▸ Challenge
Can you return, word for word, the lines from the records below that begin with the line containing "Click the top promo banner text" and continue through the line containing "click(x=109, y=216)", including both of those lines?
[START Supplied material]
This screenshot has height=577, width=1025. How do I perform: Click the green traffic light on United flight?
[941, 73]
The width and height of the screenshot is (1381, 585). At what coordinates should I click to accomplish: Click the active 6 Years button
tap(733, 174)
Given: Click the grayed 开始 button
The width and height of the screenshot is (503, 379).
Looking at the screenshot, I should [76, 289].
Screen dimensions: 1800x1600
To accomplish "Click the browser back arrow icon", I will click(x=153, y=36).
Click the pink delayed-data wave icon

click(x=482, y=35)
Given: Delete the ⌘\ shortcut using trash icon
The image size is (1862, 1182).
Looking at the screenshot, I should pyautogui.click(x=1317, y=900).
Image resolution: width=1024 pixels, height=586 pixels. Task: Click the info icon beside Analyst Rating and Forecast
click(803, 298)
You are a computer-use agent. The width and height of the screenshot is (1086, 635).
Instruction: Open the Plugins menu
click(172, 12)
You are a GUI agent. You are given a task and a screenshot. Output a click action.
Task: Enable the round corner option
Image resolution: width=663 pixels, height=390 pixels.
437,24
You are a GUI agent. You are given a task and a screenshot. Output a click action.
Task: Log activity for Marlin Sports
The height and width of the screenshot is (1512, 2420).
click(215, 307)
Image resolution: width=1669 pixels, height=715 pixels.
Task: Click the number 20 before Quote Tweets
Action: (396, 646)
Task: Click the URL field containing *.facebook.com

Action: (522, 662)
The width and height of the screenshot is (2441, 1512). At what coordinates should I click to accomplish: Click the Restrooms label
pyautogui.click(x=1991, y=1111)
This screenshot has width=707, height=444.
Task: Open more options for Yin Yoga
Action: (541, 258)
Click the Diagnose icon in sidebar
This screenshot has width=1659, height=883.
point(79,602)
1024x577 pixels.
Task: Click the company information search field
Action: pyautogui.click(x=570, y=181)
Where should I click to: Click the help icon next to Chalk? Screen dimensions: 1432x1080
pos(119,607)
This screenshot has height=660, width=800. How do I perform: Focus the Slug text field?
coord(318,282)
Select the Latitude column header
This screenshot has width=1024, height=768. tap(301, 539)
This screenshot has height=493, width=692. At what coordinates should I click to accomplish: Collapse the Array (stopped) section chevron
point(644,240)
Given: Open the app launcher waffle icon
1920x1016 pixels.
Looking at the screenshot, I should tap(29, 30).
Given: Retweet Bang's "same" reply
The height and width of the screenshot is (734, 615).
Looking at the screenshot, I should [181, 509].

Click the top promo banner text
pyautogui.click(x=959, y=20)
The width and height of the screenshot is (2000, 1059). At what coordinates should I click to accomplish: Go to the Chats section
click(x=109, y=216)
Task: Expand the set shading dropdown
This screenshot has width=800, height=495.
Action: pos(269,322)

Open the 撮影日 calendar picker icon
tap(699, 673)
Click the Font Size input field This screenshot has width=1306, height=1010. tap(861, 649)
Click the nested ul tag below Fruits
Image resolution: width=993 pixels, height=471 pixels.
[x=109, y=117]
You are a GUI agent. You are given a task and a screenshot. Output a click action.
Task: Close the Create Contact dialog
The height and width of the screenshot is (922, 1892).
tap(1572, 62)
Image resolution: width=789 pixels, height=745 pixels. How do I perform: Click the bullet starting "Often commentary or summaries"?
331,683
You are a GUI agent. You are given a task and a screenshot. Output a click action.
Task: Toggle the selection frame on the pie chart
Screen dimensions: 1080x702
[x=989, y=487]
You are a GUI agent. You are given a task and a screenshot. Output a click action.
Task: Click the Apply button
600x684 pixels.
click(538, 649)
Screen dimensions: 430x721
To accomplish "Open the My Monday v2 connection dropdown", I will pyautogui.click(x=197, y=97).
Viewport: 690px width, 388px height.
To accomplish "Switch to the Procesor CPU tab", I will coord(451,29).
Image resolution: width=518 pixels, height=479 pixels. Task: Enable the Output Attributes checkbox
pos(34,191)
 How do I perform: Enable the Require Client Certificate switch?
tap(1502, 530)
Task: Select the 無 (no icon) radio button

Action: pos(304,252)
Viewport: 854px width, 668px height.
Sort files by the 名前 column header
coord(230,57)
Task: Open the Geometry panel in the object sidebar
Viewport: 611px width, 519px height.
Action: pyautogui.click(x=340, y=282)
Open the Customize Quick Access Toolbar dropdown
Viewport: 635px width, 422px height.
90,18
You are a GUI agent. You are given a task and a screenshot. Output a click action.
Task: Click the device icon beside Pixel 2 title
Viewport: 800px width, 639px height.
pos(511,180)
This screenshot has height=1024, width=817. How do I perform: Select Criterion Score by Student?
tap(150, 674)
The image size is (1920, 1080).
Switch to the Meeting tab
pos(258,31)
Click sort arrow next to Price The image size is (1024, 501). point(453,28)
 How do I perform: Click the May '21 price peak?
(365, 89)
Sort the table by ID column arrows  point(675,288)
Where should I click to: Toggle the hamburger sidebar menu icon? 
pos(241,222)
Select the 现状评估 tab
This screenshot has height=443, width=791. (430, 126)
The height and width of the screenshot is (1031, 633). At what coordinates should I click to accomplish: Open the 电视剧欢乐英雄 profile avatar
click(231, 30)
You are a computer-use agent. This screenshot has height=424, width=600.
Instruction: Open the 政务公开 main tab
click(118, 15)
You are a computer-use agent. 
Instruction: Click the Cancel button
[END Supplied material]
▸ Reply
Click the top promo banner text
pyautogui.click(x=959, y=20)
The width and height of the screenshot is (2000, 1059). At what coordinates should I click to accomplish: Go to the Chats section
click(x=109, y=216)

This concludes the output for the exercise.